Two companies are proposing pipelines that would capture carbon emissions from Iowa ethanol plants. Farmers in the proposed path and environmentalists are raising concerns.
Republican Representative Bobby Kaufmann of Wilton chairs the state government committee. He says he wants to protect the rights of landowners.
“You could do a pipeline with 10% landowner approval and ask for eminent domain. I’m not insinuating that the current utilities board would grant it. But the fact that it’s permissible to ask is a problem for me.”
Kaufmann says he thinks at least 70 percent of landowners should agree before a company asks for eminent domain. But he’s not sure exactly what percentage will end up in his bill. There’s a state law like this in place for pipeline projects that pass through Iowa, but not for those that have terminals within the state.

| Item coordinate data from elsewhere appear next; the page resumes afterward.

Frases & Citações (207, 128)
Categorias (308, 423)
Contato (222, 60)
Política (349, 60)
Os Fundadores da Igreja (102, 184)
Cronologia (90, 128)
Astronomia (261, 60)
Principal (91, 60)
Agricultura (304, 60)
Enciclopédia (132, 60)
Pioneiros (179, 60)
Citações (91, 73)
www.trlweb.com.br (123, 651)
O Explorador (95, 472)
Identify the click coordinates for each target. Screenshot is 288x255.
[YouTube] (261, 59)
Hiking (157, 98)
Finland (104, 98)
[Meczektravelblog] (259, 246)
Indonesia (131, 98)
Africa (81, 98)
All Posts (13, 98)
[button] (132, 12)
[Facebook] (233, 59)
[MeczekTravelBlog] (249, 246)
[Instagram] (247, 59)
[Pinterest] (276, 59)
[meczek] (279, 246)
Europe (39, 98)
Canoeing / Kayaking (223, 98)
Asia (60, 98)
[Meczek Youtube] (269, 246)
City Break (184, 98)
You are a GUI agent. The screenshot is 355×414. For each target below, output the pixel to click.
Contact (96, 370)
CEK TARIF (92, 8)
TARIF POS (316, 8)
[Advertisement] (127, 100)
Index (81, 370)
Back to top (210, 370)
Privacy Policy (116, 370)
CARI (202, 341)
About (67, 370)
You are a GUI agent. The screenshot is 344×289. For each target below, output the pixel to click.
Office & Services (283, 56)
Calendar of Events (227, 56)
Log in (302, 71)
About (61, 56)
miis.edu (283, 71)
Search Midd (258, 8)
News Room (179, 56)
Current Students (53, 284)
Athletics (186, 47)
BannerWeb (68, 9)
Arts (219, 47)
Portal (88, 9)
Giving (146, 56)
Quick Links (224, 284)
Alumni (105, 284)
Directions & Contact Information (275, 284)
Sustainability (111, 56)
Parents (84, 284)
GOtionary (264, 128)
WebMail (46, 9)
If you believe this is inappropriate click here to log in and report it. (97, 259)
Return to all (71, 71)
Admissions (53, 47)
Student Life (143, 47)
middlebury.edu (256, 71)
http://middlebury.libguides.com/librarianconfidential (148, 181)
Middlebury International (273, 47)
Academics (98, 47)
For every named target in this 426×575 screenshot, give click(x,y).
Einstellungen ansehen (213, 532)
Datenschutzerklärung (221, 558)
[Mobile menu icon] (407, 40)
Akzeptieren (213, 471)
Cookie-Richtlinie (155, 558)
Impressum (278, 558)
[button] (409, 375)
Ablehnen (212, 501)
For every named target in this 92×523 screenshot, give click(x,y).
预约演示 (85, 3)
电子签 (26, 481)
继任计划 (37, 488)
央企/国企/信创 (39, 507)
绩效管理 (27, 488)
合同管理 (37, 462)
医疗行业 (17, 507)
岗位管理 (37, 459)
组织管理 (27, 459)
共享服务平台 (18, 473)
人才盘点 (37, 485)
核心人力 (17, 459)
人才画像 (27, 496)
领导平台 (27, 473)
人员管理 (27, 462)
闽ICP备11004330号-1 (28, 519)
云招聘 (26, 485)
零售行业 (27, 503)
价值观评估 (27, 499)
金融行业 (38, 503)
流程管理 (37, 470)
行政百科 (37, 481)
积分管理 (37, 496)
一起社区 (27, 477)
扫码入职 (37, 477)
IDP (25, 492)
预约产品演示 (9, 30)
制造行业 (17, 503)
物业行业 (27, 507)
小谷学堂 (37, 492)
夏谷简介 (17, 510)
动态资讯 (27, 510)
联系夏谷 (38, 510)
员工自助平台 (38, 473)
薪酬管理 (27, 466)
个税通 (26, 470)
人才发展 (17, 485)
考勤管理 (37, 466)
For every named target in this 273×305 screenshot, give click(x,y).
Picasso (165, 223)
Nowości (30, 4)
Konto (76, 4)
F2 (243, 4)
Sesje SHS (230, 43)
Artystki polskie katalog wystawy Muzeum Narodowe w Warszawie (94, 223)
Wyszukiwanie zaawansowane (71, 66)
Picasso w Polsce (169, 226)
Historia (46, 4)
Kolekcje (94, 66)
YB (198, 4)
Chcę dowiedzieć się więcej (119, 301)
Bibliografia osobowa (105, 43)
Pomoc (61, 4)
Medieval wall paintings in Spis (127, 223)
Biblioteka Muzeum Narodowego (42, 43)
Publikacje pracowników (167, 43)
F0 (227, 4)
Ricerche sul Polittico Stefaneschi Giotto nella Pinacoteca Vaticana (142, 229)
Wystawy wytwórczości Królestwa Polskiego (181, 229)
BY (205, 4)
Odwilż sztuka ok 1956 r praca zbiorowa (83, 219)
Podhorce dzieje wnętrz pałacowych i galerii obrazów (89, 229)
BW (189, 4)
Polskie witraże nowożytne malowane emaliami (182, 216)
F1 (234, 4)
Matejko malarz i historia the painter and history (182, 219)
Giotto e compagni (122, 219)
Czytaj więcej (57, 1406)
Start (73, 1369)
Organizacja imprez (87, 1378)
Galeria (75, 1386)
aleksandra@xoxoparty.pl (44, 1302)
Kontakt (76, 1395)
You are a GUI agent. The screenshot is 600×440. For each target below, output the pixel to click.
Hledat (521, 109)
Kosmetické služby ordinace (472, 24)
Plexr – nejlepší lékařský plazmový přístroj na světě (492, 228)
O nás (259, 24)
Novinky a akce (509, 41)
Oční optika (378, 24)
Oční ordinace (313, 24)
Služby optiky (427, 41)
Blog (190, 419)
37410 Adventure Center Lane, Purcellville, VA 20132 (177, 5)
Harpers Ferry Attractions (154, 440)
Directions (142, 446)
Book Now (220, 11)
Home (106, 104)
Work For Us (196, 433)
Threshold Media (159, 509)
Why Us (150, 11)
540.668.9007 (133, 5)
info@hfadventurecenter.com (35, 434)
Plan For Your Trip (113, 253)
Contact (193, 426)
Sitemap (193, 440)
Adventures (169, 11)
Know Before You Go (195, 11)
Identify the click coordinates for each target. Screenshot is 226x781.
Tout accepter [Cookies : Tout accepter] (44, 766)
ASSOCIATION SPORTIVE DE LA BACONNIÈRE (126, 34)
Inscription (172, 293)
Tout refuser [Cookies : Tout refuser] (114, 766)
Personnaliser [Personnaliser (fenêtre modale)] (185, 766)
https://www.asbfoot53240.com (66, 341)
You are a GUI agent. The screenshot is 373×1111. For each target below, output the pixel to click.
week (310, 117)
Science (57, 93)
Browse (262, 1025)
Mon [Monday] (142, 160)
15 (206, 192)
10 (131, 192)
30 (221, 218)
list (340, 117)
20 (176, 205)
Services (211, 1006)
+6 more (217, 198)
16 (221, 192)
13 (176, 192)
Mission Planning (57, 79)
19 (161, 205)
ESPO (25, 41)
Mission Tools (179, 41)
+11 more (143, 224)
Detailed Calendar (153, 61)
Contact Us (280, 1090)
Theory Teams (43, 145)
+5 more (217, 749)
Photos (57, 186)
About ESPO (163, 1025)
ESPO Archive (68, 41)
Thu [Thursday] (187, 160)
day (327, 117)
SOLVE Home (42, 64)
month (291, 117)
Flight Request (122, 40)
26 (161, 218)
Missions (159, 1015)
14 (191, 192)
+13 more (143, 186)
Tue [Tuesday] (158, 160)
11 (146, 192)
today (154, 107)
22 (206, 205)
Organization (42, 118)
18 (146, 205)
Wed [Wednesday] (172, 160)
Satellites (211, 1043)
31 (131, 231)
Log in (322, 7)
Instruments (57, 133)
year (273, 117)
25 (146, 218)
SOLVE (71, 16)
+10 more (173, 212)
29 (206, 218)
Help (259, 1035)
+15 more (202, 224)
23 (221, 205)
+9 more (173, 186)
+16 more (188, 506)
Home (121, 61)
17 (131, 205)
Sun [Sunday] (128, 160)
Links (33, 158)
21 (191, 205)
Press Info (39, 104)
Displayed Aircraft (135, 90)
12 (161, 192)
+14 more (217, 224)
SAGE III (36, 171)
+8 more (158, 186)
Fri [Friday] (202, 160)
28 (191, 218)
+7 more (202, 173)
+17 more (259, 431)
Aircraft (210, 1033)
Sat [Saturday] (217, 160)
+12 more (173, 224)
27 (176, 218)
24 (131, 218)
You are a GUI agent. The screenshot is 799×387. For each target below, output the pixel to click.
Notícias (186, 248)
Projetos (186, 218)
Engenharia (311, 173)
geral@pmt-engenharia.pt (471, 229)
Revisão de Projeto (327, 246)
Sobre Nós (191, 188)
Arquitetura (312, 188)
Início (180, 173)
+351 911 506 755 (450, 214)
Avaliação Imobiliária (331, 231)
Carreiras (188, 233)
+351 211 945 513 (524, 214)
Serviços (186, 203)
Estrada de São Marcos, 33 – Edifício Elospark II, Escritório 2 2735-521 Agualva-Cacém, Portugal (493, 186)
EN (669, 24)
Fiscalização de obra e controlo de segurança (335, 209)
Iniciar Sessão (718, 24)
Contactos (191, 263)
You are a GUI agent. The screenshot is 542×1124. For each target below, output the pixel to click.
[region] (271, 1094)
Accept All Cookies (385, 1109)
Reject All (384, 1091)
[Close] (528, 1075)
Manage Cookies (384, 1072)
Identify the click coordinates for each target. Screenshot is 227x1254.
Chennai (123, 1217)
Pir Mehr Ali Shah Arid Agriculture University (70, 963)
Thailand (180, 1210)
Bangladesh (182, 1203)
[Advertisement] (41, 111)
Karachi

The Environmental Protection Agency is taking its first major action to address toxic wastewater from coal-burning power plants. It's denying requests by three Midwest power plants to extend operations of leaking or otherwise dangerous coal ash storage ponds. EPA says plants in Indiana, Ohio and Iowa will have to close coal ash ponds months or years ahead of schedule. Coal ash is the substance that remains when coal is burned to generate electricity. It can pollute waterways, poison wildlife and cause respiratory illness among those living near massive ponds where the waste is stored. The action marks the first time the EPA has enforced a 2015 rule aimed at reducing groundwater pollution from coal-fired power plants.
Two coal plants operated by MidAmerican Energy in the Sioux City Metro Area are not on the EPA’s list.
The State of Iowa has agreed to pay nearly 1 million dollars to settle a sexual harassment claim made by a social worker with the Iowa Department of Human Services.
In a lawsuit, Jennifer Jackson claimed that her supervisor grabbed her and her coworkers’ breasts and made inappropriate sexual comments on a daily basis.
The State Appeals Board today (Tuesday) approved an agreement to pay Jackson 205,000 dollars plus additional monthly payments over seven years.
As part of the settlement, the state does not admit to mishandling her harassment complaint.
The settlement follows a related case where a jury awarded nearly 800,000 dollars to a social work administrator who accused her manager of making abusive sexual comments.